Oft ist es jedoch schwierig, für sich selber positiv formuliert festzulegen, wie die Arbeit oder unser Privatleben sinnvoller werden könnte. Rolf Dobelli (NZZ 9.9.2017) stellt der «Upside» Strategie – in diesem Fall also der Frage, wie ich mehr Sinn erfahren könnte - die «Downside» Strategie entgegen: Hier geht es um die Frage: «Was erlebe ich als sinnlos?» Meistens können wir die als sinnlos erlebten Erfahrungen klar benennen und damit auch angehen: Wir können unsere Aufgaben und Verantwortlichkeiten anpassen (Rollenklärung), Aufgaben delegieren, latente Konflikte ansprechen oder uns öffnen für neue Erfahrungen, Aufgaben oder Beziehungen.
«Der Sinn des Lebens besteht darin, seine Individualität in Übereinstimmung mit der Umwelt zu leben. » Remo Largo
Das Wort «Sinn» stammt aus der indogermanischen Wortgruppe «Sent», was so viel heisst wie eine Richtung nehmen, eine Fährte suchen.
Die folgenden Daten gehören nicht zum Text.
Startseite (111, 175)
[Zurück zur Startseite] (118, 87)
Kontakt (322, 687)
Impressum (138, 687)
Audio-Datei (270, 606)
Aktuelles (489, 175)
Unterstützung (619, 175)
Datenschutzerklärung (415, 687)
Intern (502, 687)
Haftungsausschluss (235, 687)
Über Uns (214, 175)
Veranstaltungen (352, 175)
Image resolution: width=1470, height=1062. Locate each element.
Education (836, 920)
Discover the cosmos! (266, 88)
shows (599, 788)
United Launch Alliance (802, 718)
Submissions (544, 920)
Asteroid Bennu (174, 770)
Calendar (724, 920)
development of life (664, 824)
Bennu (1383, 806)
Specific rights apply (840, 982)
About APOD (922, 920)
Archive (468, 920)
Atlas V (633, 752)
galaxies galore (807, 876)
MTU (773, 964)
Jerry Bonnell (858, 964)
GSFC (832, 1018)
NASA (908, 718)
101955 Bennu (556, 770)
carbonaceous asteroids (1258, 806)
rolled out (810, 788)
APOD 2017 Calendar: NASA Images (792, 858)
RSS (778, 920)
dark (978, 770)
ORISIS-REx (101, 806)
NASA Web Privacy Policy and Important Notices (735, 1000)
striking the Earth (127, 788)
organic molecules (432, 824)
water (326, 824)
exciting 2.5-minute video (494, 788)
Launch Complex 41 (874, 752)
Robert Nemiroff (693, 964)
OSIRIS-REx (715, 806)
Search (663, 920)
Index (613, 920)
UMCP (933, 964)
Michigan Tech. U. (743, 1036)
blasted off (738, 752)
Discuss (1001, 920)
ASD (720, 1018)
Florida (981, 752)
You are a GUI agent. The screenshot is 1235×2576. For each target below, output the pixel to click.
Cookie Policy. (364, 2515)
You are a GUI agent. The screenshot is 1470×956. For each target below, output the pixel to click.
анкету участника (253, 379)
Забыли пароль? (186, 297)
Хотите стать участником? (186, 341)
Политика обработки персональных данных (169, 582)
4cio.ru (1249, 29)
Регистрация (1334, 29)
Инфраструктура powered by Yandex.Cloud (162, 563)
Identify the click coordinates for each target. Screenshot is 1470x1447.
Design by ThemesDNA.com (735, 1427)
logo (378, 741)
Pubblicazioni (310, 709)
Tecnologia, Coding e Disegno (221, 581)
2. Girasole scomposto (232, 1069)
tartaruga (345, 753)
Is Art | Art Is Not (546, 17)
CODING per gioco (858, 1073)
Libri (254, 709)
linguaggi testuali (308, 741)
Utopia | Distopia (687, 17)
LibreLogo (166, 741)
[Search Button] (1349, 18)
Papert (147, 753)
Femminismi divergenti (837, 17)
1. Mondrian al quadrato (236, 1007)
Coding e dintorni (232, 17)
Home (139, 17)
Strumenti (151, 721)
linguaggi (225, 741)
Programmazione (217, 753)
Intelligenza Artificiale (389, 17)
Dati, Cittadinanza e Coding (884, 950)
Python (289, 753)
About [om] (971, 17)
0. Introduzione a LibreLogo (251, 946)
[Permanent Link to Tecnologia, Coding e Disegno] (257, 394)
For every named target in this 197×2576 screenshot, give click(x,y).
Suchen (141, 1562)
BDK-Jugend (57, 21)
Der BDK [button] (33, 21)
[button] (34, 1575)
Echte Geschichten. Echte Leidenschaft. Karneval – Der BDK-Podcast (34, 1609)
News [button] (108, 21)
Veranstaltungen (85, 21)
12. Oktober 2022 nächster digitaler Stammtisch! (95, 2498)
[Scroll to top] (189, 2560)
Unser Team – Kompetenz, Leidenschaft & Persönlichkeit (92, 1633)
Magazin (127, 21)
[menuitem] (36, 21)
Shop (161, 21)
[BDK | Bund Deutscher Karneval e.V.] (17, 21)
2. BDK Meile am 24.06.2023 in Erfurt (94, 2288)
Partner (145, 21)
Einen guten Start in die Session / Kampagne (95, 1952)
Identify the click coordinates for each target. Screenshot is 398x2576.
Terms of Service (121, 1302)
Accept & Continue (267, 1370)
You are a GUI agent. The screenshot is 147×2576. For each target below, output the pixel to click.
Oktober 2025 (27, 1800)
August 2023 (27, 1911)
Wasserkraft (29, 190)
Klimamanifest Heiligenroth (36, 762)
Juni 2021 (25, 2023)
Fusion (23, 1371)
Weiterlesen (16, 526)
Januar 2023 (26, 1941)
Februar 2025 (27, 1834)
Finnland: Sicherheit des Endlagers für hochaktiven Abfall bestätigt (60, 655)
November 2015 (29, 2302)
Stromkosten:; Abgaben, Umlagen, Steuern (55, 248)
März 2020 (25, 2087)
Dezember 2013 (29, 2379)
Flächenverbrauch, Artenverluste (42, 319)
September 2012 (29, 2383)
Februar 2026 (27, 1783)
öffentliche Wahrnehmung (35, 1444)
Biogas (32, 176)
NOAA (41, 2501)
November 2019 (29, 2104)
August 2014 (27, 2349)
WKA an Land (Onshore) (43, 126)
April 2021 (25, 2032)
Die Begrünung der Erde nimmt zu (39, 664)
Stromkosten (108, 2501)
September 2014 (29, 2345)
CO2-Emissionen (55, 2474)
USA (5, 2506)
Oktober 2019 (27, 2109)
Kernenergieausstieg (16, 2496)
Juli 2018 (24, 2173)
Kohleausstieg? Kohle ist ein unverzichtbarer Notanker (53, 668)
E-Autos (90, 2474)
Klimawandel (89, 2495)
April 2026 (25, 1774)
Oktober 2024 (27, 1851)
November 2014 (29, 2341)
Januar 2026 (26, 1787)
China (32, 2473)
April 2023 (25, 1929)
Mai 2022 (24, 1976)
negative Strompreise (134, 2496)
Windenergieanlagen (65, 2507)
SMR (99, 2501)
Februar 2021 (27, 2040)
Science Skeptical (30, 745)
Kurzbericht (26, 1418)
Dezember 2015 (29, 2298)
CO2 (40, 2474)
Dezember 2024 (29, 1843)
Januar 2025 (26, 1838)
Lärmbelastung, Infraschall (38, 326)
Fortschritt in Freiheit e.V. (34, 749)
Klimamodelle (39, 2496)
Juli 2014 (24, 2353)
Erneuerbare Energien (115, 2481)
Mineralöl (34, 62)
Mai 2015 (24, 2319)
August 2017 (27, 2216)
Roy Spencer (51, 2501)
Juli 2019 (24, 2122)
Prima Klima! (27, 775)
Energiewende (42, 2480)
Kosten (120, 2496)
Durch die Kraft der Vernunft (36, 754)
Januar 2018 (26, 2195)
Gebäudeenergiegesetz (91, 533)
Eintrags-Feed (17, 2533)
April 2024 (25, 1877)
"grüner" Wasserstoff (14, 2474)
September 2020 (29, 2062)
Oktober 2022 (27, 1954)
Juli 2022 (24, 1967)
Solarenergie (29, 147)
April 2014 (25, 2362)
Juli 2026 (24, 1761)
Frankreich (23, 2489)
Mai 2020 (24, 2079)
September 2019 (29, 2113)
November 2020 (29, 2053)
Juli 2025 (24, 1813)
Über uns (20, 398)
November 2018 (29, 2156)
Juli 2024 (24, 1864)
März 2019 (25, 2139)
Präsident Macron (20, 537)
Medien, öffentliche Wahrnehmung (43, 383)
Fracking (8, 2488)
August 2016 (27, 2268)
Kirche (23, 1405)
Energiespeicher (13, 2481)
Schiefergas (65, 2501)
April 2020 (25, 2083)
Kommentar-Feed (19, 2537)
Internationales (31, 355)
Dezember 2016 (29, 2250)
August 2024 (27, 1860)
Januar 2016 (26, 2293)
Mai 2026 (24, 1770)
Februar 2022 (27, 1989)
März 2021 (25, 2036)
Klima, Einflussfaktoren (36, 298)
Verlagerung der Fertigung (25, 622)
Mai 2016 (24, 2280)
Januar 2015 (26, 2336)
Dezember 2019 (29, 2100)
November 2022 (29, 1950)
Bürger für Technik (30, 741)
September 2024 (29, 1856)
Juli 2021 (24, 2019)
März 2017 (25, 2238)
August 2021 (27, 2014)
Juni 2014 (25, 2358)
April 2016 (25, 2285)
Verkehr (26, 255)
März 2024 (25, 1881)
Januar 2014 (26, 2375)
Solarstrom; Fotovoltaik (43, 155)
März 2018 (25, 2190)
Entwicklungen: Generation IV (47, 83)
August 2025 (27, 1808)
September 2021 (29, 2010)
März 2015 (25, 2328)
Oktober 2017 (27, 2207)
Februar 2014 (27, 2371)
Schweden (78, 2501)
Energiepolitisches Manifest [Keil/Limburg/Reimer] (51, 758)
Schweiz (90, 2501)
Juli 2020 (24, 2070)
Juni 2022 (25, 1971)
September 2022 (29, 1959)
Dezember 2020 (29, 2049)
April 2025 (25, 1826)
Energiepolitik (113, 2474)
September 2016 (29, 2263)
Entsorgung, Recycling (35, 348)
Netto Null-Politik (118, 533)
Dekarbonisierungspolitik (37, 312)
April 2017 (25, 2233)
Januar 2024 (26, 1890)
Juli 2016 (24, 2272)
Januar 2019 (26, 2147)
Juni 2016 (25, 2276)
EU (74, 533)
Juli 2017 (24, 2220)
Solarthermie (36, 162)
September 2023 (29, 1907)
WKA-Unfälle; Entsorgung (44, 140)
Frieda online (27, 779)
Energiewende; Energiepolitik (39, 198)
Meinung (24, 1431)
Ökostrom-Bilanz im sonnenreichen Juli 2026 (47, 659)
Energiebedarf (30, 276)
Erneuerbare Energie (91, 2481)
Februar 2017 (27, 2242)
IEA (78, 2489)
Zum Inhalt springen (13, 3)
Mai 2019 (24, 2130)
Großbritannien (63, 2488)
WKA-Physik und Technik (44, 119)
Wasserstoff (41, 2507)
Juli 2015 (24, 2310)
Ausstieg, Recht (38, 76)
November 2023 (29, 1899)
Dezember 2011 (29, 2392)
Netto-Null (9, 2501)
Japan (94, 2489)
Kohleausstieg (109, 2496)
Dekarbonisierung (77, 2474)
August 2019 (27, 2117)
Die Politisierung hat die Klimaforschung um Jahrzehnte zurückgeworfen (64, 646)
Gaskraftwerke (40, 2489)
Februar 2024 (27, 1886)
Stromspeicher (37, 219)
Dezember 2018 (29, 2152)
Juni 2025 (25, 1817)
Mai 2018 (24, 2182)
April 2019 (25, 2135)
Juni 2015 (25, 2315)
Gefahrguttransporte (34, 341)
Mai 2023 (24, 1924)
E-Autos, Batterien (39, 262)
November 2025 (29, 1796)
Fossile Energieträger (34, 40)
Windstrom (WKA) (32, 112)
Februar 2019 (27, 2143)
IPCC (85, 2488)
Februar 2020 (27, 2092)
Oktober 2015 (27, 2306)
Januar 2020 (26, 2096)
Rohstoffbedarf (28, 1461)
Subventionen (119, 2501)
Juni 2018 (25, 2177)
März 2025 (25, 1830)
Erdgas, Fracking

Für das neue Jahr wünsche ich Ihnen, dass Sie weiter auf der Fährte Ihres persönlichen Lebenssinns bleiben. Oft gehen nicht alle unsere Wünsche und Hoffnungen in Erfüllung. Und trotzdem ist es unsere Verantwortung, uns immer wieder neu nach dem Sinnstiftenden auszurichten und so unsere Individualität in bestmöglicher Übereinstimmung mit der Umwelt zu leben.